# Information
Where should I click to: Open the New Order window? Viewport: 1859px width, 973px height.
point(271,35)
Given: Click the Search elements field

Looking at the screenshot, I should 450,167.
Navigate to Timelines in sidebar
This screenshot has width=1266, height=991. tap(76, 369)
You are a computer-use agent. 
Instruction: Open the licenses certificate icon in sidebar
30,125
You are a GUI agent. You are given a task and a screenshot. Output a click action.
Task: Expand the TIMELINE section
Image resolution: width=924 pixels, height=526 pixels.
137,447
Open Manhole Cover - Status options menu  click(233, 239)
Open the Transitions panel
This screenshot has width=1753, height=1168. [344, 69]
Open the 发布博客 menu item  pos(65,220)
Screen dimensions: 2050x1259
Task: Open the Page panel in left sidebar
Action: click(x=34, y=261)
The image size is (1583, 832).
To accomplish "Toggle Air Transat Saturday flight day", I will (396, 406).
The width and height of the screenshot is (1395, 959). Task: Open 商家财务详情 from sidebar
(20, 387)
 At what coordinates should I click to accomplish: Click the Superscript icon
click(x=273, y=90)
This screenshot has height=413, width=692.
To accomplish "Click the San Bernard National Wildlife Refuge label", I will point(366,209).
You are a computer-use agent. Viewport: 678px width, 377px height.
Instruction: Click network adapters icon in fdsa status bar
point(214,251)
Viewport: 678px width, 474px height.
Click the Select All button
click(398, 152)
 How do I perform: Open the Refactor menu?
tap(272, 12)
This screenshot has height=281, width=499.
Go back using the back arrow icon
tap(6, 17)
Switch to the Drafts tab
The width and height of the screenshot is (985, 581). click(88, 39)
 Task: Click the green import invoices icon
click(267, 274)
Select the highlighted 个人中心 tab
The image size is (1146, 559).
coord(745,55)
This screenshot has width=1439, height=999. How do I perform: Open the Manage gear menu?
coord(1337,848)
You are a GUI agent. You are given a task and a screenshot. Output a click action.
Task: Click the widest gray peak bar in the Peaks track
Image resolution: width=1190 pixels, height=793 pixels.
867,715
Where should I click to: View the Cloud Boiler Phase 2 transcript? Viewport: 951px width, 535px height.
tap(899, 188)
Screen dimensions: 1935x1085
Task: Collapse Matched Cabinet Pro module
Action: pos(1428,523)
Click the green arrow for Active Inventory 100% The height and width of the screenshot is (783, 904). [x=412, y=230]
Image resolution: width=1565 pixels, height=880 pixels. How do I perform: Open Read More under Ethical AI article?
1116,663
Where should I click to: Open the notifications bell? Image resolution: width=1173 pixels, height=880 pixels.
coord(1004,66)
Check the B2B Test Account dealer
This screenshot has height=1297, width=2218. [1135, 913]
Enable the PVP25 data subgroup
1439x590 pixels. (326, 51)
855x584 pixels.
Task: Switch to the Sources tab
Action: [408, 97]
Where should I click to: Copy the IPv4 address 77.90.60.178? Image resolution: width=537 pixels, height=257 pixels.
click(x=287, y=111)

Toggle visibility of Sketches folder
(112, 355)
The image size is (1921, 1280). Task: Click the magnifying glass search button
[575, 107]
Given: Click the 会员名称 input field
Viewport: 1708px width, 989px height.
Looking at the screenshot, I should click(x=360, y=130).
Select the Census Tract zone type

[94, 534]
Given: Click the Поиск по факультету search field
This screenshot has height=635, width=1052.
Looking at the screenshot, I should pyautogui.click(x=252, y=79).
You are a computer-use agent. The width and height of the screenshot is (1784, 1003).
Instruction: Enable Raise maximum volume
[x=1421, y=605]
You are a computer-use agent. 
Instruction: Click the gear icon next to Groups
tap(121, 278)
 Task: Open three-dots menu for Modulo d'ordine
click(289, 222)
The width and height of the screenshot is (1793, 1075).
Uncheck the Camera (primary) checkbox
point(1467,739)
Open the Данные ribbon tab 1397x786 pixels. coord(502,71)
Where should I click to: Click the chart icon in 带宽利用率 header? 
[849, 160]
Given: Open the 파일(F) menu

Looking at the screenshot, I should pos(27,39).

# Instructions to follow
Repeat, exactly and in full, the records shown above.

# Answer to this exercise
Where should I click to: Open the New Order window? Viewport: 1859px width, 973px height.
point(271,35)
Given: Click the Search elements field

Looking at the screenshot, I should 450,167.
Navigate to Timelines in sidebar
This screenshot has width=1266, height=991. tap(76, 369)
You are a computer-use agent. 
Instruction: Open the licenses certificate icon in sidebar
30,125
You are a GUI agent. You are given a task and a screenshot. Output a click action.
Task: Expand the TIMELINE section
Image resolution: width=924 pixels, height=526 pixels.
137,447
Open Manhole Cover - Status options menu  click(233, 239)
Open the Transitions panel
This screenshot has width=1753, height=1168. [344, 69]
Open the 发布博客 menu item  pos(65,220)
Screen dimensions: 2050x1259
Task: Open the Page panel in left sidebar
Action: click(x=34, y=261)
The image size is (1583, 832).
To accomplish "Toggle Air Transat Saturday flight day", I will (396, 406).
The width and height of the screenshot is (1395, 959). Task: Open 商家财务详情 from sidebar
(20, 387)
 At what coordinates should I click to accomplish: Click the Superscript icon
click(x=273, y=90)
This screenshot has height=413, width=692.
To accomplish "Click the San Bernard National Wildlife Refuge label", I will point(366,209).
You are a computer-use agent. Viewport: 678px width, 377px height.
Instruction: Click network adapters icon in fdsa status bar
point(214,251)
Viewport: 678px width, 474px height.
Click the Select All button
click(398, 152)
 How do I perform: Open the Refactor menu?
tap(272, 12)
This screenshot has height=281, width=499.
Go back using the back arrow icon
tap(6, 17)
Switch to the Drafts tab
The width and height of the screenshot is (985, 581). click(88, 39)
 Task: Click the green import invoices icon
click(267, 274)
Select the highlighted 个人中心 tab
The image size is (1146, 559).
coord(745,55)
This screenshot has width=1439, height=999. How do I perform: Open the Manage gear menu?
coord(1337,848)
You are a GUI agent. You are given a task and a screenshot. Output a click action.
Task: Click the widest gray peak bar in the Peaks track
Image resolution: width=1190 pixels, height=793 pixels.
867,715
Where should I click to: View the Cloud Boiler Phase 2 transcript? Viewport: 951px width, 535px height.
tap(899, 188)
Screen dimensions: 1935x1085
Task: Collapse Matched Cabinet Pro module
Action: pos(1428,523)
Click the green arrow for Active Inventory 100% The height and width of the screenshot is (783, 904). [x=412, y=230]
Image resolution: width=1565 pixels, height=880 pixels. How do I perform: Open Read More under Ethical AI article?
1116,663
Where should I click to: Open the notifications bell? Image resolution: width=1173 pixels, height=880 pixels.
coord(1004,66)
Check the B2B Test Account dealer
This screenshot has height=1297, width=2218. [1135, 913]
Enable the PVP25 data subgroup
1439x590 pixels. (326, 51)
855x584 pixels.
Task: Switch to the Sources tab
Action: [408, 97]
Where should I click to: Copy the IPv4 address 77.90.60.178? Image resolution: width=537 pixels, height=257 pixels.
click(x=287, y=111)

Toggle visibility of Sketches folder
(112, 355)
The image size is (1921, 1280). Task: Click the magnifying glass search button
[575, 107]
Given: Click the 会员名称 input field
Viewport: 1708px width, 989px height.
Looking at the screenshot, I should click(x=360, y=130).
Select the Census Tract zone type

[94, 534]
Given: Click the Поиск по факультету search field
This screenshot has height=635, width=1052.
Looking at the screenshot, I should pyautogui.click(x=252, y=79).
You are a computer-use agent. The width and height of the screenshot is (1784, 1003).
Instruction: Enable Raise maximum volume
[x=1421, y=605]
You are a computer-use agent. 
Instruction: Click the gear icon next to Groups
tap(121, 278)
 Task: Open three-dots menu for Modulo d'ordine
click(289, 222)
The width and height of the screenshot is (1793, 1075).
Uncheck the Camera (primary) checkbox
point(1467,739)
Open the Данные ribbon tab 1397x786 pixels. coord(502,71)
Where should I click to: Click the chart icon in 带宽利用率 header? 
[849, 160]
Given: Open the 파일(F) menu

Looking at the screenshot, I should pos(27,39).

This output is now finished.